From the first line of the listing below through the line with "The image size is (900, 591).", transcribe exactly and skip the pictures.

─── Records for this task ───

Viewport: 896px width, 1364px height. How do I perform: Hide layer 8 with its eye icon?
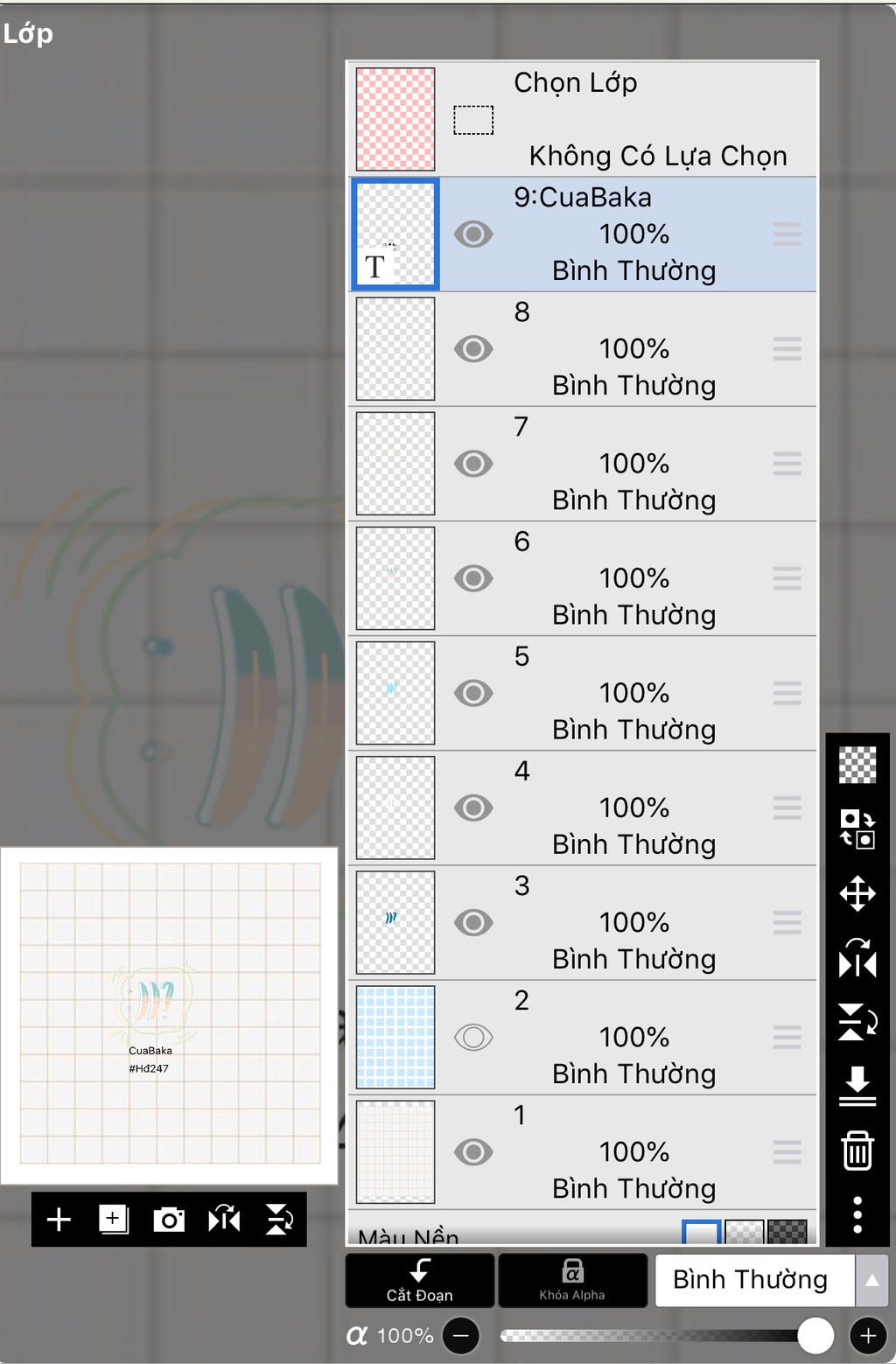point(473,349)
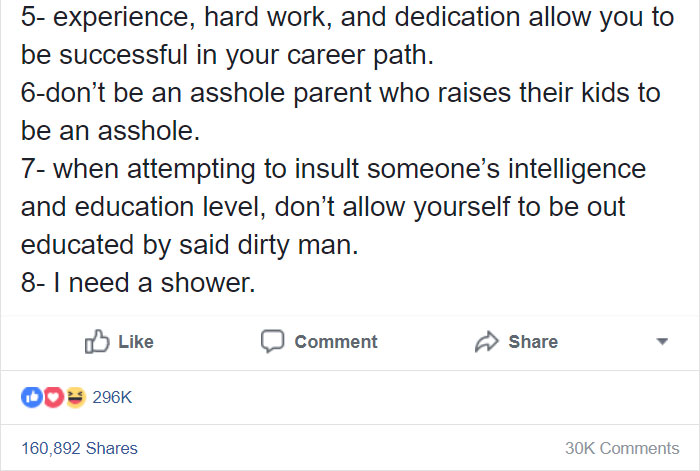This screenshot has height=471, width=700.
Task: Click the thumbs-up Like icon
Action: click(x=97, y=342)
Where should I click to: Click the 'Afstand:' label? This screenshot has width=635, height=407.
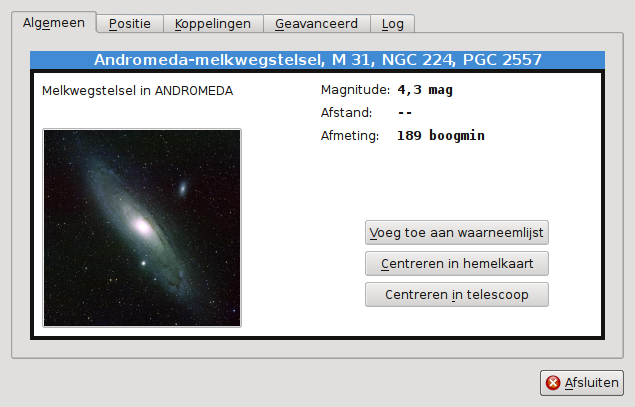coord(346,113)
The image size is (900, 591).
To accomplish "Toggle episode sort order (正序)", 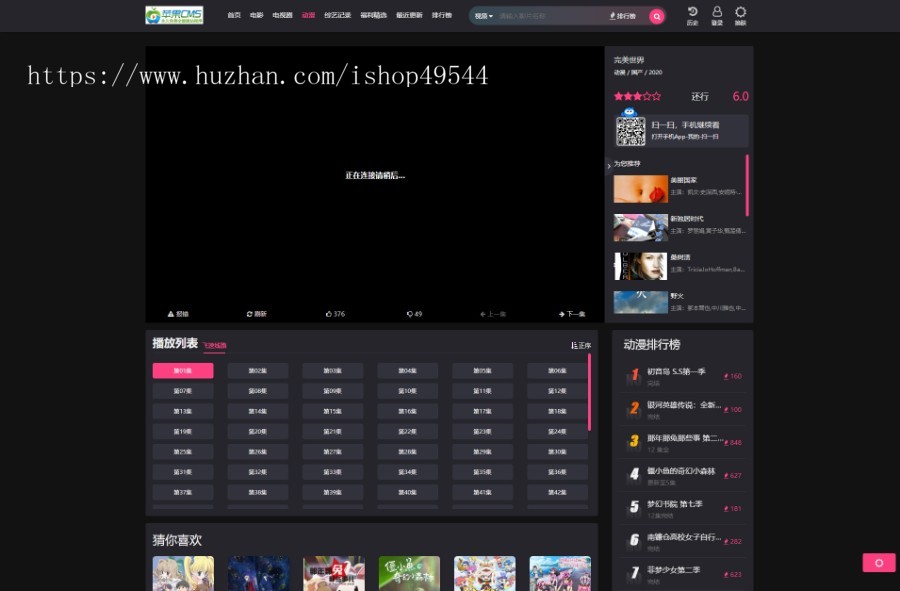I will point(581,345).
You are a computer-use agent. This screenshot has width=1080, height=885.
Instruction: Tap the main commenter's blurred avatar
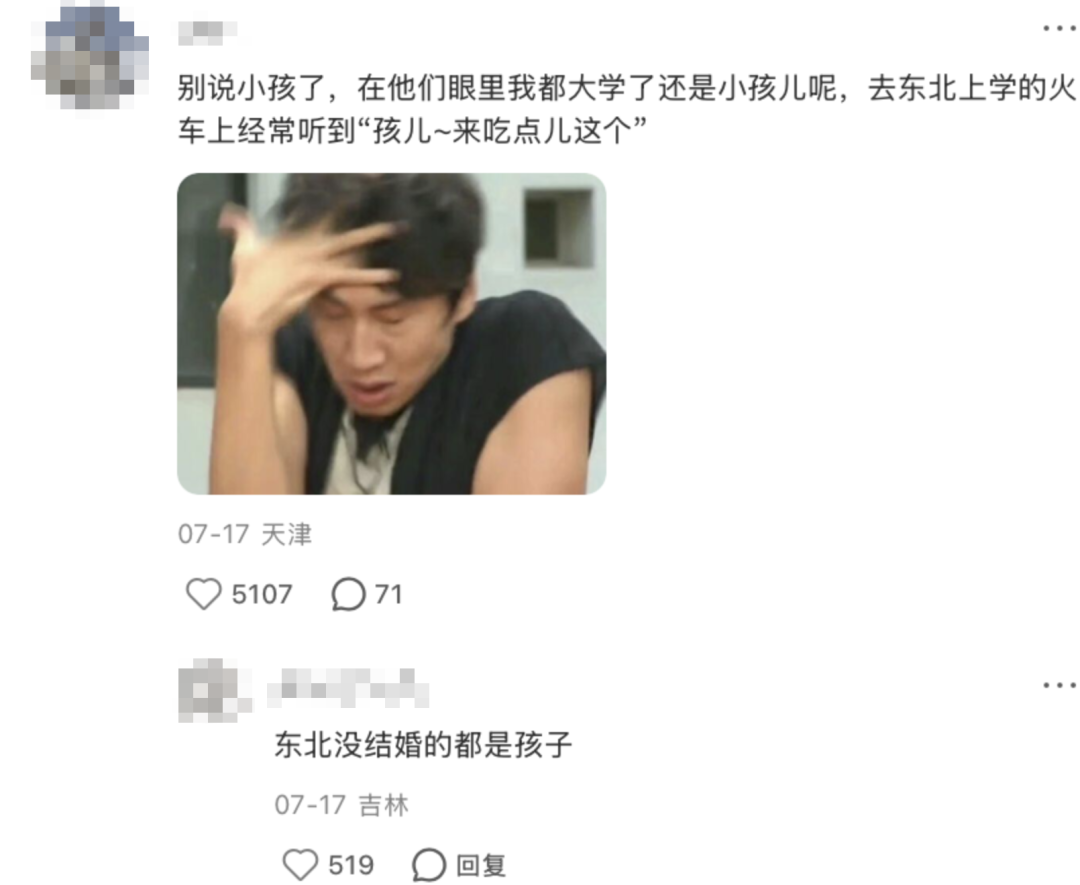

───

■ Answer for this exercise
Viewport: 896px width, 1364px height. How do I perform: Hide layer 8 with its eye icon?
point(473,349)
This screenshot has height=471, width=700.
Task: Click the thumbs-up Like icon
Action: click(x=97, y=342)
Where should I click to: Click the 'Afstand:' label? This screenshot has width=635, height=407.
coord(346,113)
The image size is (900, 591).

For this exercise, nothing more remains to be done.